» Prompt: Rewrite the rows below, switching each "GUI agent" to "interface agent" and leaving everything else unchanged.

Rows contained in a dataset
=-=-=

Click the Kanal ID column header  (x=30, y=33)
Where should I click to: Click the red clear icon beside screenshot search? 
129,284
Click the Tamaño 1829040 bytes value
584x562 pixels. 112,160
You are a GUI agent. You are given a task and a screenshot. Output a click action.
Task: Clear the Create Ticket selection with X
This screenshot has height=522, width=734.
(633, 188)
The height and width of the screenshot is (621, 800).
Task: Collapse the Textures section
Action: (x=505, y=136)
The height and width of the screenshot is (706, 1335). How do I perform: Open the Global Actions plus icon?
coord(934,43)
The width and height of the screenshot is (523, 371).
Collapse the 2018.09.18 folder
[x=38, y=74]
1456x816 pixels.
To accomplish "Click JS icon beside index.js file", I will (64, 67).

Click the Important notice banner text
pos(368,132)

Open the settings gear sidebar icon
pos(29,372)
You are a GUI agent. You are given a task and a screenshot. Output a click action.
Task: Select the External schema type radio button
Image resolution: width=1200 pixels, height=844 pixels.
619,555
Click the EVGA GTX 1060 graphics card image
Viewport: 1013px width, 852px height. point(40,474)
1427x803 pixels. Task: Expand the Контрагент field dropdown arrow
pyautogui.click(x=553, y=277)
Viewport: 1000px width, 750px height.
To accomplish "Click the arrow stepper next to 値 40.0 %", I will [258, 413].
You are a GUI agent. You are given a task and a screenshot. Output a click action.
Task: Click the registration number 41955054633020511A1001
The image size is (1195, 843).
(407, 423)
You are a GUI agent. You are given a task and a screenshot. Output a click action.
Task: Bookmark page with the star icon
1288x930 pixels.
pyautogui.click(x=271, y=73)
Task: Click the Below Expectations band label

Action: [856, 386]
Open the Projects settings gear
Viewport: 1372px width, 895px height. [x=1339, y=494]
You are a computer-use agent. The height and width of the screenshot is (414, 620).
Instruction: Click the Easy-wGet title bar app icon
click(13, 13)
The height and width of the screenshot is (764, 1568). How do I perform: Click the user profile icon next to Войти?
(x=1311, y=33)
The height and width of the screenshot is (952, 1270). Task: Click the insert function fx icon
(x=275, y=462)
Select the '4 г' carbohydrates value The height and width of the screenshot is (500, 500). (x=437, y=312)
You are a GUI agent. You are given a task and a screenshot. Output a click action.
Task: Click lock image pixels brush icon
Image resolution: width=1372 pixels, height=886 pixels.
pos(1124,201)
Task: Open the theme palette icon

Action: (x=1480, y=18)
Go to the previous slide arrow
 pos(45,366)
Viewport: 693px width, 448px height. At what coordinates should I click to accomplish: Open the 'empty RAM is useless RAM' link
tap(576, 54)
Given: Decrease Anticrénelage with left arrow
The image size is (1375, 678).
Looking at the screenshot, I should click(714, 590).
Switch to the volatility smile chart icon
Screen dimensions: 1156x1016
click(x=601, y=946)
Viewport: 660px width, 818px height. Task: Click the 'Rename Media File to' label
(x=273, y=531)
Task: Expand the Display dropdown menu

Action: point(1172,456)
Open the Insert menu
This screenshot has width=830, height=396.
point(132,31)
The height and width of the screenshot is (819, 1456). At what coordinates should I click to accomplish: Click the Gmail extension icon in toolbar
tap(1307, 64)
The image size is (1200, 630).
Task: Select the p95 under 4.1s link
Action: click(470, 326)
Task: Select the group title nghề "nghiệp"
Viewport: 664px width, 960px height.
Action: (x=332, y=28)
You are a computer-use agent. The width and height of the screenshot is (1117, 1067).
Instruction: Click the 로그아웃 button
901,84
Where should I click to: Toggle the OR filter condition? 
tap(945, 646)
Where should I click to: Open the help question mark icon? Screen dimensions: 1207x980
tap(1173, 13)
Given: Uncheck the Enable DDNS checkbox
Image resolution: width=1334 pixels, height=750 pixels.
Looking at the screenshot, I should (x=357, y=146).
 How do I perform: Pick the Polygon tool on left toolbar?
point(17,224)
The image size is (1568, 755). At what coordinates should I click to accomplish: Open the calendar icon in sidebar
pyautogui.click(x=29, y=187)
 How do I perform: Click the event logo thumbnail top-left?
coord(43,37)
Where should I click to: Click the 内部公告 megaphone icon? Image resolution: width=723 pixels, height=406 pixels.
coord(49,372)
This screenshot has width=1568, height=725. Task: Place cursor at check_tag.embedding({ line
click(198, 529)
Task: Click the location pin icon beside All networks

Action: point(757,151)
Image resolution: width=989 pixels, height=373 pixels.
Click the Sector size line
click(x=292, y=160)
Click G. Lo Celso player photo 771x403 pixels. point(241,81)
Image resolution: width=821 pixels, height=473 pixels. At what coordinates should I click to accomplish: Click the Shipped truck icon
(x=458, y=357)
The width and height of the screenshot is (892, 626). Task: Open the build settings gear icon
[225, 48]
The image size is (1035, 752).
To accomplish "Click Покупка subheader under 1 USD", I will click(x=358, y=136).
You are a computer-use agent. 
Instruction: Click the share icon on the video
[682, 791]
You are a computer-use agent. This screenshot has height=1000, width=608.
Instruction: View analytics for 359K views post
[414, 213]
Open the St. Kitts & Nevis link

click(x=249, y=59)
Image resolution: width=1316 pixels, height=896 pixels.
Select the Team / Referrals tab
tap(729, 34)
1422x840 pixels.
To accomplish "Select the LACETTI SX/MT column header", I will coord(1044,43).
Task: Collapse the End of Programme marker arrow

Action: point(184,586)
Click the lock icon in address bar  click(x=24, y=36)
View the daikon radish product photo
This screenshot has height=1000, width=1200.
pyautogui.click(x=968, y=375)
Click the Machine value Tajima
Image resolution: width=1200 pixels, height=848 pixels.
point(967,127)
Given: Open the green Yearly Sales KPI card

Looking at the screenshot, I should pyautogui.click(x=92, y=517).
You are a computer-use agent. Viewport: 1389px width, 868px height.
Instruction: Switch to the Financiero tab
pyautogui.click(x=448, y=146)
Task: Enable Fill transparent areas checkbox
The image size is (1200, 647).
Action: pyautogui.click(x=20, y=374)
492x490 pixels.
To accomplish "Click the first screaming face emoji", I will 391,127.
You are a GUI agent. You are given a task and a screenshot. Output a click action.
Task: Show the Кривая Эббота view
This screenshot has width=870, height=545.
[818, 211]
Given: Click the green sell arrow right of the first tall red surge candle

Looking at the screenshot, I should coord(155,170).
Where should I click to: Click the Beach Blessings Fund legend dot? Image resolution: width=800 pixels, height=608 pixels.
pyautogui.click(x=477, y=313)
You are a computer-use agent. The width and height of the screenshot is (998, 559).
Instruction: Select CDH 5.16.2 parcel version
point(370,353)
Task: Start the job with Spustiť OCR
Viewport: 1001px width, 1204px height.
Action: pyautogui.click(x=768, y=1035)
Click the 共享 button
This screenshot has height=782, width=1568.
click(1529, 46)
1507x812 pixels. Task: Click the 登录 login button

=-=-=

» Exercise response:
Click the Kanal ID column header  (x=30, y=33)
Where should I click to: Click the red clear icon beside screenshot search? 
129,284
Click the Tamaño 1829040 bytes value
584x562 pixels. 112,160
You are a interface agent. You are given a task and a screenshot. Output a click action.
Task: Clear the Create Ticket selection with X
This screenshot has height=522, width=734.
(633, 188)
The height and width of the screenshot is (621, 800).
Task: Collapse the Textures section
Action: (x=505, y=136)
The height and width of the screenshot is (706, 1335). How do I perform: Open the Global Actions plus icon?
coord(934,43)
The width and height of the screenshot is (523, 371).
Collapse the 2018.09.18 folder
[x=38, y=74]
1456x816 pixels.
To accomplish "Click JS icon beside index.js file", I will (64, 67).

Click the Important notice banner text
pos(368,132)

Open the settings gear sidebar icon
pos(29,372)
You are a interface agent. You are given a task and a screenshot. Output a click action.
Task: Select the External schema type radio button
Image resolution: width=1200 pixels, height=844 pixels.
619,555
Click the EVGA GTX 1060 graphics card image
Viewport: 1013px width, 852px height. point(40,474)
1427x803 pixels. Task: Expand the Контрагент field dropdown arrow
pyautogui.click(x=553, y=277)
Viewport: 1000px width, 750px height.
To accomplish "Click the arrow stepper next to 値 40.0 %", I will [258, 413].
You are a interface agent. You are given a task and a screenshot. Output a click action.
Task: Click the registration number 41955054633020511A1001
The image size is (1195, 843).
(407, 423)
You are a interface agent. You are given a task and a screenshot. Output a click action.
Task: Bookmark page with the star icon
1288x930 pixels.
pyautogui.click(x=271, y=73)
Task: Click the Below Expectations band label

Action: [856, 386]
Open the Projects settings gear
Viewport: 1372px width, 895px height. [x=1339, y=494]
You are a computer-use agent. The height and width of the screenshot is (414, 620).
Instruction: Click the Easy-wGet title bar app icon
click(13, 13)
The height and width of the screenshot is (764, 1568). How do I perform: Click the user profile icon next to Войти?
(x=1311, y=33)
The height and width of the screenshot is (952, 1270). Task: Click the insert function fx icon
(x=275, y=462)
Select the '4 г' carbohydrates value The height and width of the screenshot is (500, 500). (x=437, y=312)
You are a interface agent. You are given a task and a screenshot. Output a click action.
Task: Click lock image pixels brush icon
Image resolution: width=1372 pixels, height=886 pixels.
pos(1124,201)
Task: Open the theme palette icon

Action: (x=1480, y=18)
Go to the previous slide arrow
 pos(45,366)
Viewport: 693px width, 448px height. At what coordinates should I click to accomplish: Open the 'empty RAM is useless RAM' link
tap(576, 54)
Given: Decrease Anticrénelage with left arrow
The image size is (1375, 678).
Looking at the screenshot, I should click(714, 590).
Switch to the volatility smile chart icon
Screen dimensions: 1156x1016
click(x=601, y=946)
Viewport: 660px width, 818px height. Task: Click the 'Rename Media File to' label
(x=273, y=531)
Task: Expand the Display dropdown menu

Action: point(1172,456)
Open the Insert menu
This screenshot has width=830, height=396.
point(132,31)
The height and width of the screenshot is (819, 1456). At what coordinates should I click to accomplish: Click the Gmail extension icon in toolbar
tap(1307, 64)
The image size is (1200, 630).
Task: Select the p95 under 4.1s link
Action: click(470, 326)
Task: Select the group title nghề "nghiệp"
Viewport: 664px width, 960px height.
Action: (x=332, y=28)
You are a computer-use agent. The width and height of the screenshot is (1117, 1067).
Instruction: Click the 로그아웃 button
901,84
Where should I click to: Toggle the OR filter condition? 
tap(945, 646)
Where should I click to: Open the help question mark icon? Screen dimensions: 1207x980
tap(1173, 13)
Given: Uncheck the Enable DDNS checkbox
Image resolution: width=1334 pixels, height=750 pixels.
Looking at the screenshot, I should (x=357, y=146).
 How do I perform: Pick the Polygon tool on left toolbar?
point(17,224)
The image size is (1568, 755). At what coordinates should I click to accomplish: Open the calendar icon in sidebar
pyautogui.click(x=29, y=187)
 How do I perform: Click the event logo thumbnail top-left?
coord(43,37)
Where should I click to: Click the 内部公告 megaphone icon? Image resolution: width=723 pixels, height=406 pixels.
coord(49,372)
This screenshot has width=1568, height=725. Task: Place cursor at check_tag.embedding({ line
click(198, 529)
Task: Click the location pin icon beside All networks

Action: point(757,151)
Image resolution: width=989 pixels, height=373 pixels.
Click the Sector size line
click(x=292, y=160)
Click G. Lo Celso player photo 771x403 pixels. point(241,81)
Image resolution: width=821 pixels, height=473 pixels. At what coordinates should I click to accomplish: Click the Shipped truck icon
(x=458, y=357)
The width and height of the screenshot is (892, 626). Task: Open the build settings gear icon
[225, 48]
The image size is (1035, 752).
To accomplish "Click Покупка subheader under 1 USD", I will click(x=358, y=136).
You are a computer-use agent. 
Instruction: Click the share icon on the video
[682, 791]
You are a computer-use agent. This screenshot has height=1000, width=608.
Instruction: View analytics for 359K views post
[414, 213]
Open the St. Kitts & Nevis link

click(x=249, y=59)
Image resolution: width=1316 pixels, height=896 pixels.
Select the Team / Referrals tab
tap(729, 34)
1422x840 pixels.
To accomplish "Select the LACETTI SX/MT column header", I will coord(1044,43).
Task: Collapse the End of Programme marker arrow

Action: point(184,586)
Click the lock icon in address bar  click(x=24, y=36)
View the daikon radish product photo
This screenshot has height=1000, width=1200.
pyautogui.click(x=968, y=375)
Click the Machine value Tajima
Image resolution: width=1200 pixels, height=848 pixels.
point(967,127)
Given: Open the green Yearly Sales KPI card

Looking at the screenshot, I should pyautogui.click(x=92, y=517).
You are a computer-use agent. Viewport: 1389px width, 868px height.
Instruction: Switch to the Financiero tab
pyautogui.click(x=448, y=146)
Task: Enable Fill transparent areas checkbox
The image size is (1200, 647).
Action: pyautogui.click(x=20, y=374)
492x490 pixels.
To accomplish "Click the first screaming face emoji", I will 391,127.
You are a interface agent. You are given a task and a screenshot. Output a click action.
Task: Show the Кривая Эббота view
This screenshot has width=870, height=545.
[818, 211]
Given: Click the green sell arrow right of the first tall red surge candle

Looking at the screenshot, I should coord(155,170).
Where should I click to: Click the Beach Blessings Fund legend dot? Image resolution: width=800 pixels, height=608 pixels.
pyautogui.click(x=477, y=313)
You are a computer-use agent. The width and height of the screenshot is (998, 559).
Instruction: Select CDH 5.16.2 parcel version
point(370,353)
Task: Start the job with Spustiť OCR
Viewport: 1001px width, 1204px height.
Action: pyautogui.click(x=768, y=1035)
Click the 共享 button
This screenshot has height=782, width=1568.
click(1529, 46)
1507x812 pixels. Task: Click the 登录 login button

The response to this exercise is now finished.